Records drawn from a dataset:
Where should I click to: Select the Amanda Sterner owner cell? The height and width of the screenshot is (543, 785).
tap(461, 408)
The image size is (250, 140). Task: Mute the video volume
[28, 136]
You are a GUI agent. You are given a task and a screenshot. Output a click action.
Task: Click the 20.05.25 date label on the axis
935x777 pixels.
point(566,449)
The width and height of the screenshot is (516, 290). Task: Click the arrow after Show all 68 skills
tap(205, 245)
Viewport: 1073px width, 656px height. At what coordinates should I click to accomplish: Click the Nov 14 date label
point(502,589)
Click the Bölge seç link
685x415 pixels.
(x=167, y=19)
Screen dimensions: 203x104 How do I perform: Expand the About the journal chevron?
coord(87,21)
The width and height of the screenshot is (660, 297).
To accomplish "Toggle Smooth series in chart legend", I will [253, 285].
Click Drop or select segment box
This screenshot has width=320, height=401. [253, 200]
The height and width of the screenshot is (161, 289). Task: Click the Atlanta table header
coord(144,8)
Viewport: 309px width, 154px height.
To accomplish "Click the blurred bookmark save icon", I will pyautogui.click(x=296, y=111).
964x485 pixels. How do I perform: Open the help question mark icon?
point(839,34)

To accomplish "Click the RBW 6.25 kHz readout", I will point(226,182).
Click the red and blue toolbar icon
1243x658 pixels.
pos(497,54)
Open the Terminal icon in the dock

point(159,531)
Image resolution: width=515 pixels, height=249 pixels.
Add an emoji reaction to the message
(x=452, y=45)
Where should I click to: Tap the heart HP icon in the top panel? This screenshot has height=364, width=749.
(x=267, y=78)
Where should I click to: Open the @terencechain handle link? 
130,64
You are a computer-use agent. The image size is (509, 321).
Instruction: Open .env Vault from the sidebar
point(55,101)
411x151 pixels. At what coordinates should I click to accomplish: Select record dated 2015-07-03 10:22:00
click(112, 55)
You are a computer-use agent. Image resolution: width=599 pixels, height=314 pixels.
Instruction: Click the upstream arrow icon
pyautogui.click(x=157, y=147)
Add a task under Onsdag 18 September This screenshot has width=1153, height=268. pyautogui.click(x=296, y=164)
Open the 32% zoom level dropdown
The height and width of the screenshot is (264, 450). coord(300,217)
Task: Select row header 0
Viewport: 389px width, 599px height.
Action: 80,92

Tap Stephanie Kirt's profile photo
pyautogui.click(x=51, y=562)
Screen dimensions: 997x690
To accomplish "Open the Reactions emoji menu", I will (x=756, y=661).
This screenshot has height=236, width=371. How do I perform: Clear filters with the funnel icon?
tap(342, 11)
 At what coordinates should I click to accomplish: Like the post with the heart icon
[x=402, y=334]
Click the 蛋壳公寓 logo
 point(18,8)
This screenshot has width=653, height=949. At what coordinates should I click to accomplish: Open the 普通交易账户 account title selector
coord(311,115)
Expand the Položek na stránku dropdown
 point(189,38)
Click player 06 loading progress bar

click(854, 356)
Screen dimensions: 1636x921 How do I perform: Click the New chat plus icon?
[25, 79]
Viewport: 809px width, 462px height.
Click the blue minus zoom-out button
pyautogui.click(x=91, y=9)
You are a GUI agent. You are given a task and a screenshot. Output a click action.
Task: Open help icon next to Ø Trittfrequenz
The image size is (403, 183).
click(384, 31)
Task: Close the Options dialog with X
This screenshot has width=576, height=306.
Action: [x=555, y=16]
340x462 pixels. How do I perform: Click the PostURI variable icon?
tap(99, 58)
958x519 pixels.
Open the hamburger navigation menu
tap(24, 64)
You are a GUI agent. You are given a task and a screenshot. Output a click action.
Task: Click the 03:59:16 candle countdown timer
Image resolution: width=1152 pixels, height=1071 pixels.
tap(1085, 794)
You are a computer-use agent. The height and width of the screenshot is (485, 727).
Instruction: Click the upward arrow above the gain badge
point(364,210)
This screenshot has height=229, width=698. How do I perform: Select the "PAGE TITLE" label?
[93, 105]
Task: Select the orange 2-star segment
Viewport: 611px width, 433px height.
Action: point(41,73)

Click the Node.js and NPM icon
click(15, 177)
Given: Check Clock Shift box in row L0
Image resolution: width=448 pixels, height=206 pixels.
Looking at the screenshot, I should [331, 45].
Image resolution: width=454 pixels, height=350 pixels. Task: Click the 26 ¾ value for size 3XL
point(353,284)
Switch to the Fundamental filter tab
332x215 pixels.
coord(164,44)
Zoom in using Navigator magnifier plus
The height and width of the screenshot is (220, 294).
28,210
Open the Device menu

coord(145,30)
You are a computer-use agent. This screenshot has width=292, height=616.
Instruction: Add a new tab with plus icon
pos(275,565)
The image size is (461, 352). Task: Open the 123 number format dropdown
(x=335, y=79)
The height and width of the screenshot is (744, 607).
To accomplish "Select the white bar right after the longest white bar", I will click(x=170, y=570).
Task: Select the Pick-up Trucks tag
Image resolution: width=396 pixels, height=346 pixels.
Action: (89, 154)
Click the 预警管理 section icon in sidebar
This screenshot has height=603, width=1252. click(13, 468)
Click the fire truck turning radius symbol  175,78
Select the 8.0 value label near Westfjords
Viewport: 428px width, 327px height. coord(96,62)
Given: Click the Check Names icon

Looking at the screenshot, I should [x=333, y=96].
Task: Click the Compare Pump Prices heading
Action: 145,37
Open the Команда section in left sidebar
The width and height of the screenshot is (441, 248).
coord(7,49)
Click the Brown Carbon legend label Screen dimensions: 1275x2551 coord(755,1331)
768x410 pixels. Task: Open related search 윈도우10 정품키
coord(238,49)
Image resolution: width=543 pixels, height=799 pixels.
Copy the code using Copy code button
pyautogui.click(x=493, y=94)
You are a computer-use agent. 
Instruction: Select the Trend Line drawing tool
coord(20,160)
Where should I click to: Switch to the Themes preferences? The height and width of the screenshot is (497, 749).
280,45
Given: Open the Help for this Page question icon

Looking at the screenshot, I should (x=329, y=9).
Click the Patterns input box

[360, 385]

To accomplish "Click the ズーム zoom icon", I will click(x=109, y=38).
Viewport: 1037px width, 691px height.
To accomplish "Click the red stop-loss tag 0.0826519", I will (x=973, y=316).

Exercise instructions: Search the records for the string "legend" and, wherever a line contains it, please copy that line.

Output:
To accomplish "Toggle Smooth series in chart legend", I will [253, 285].
Click the Brown Carbon legend label Screen dimensions: 1275x2551 coord(755,1331)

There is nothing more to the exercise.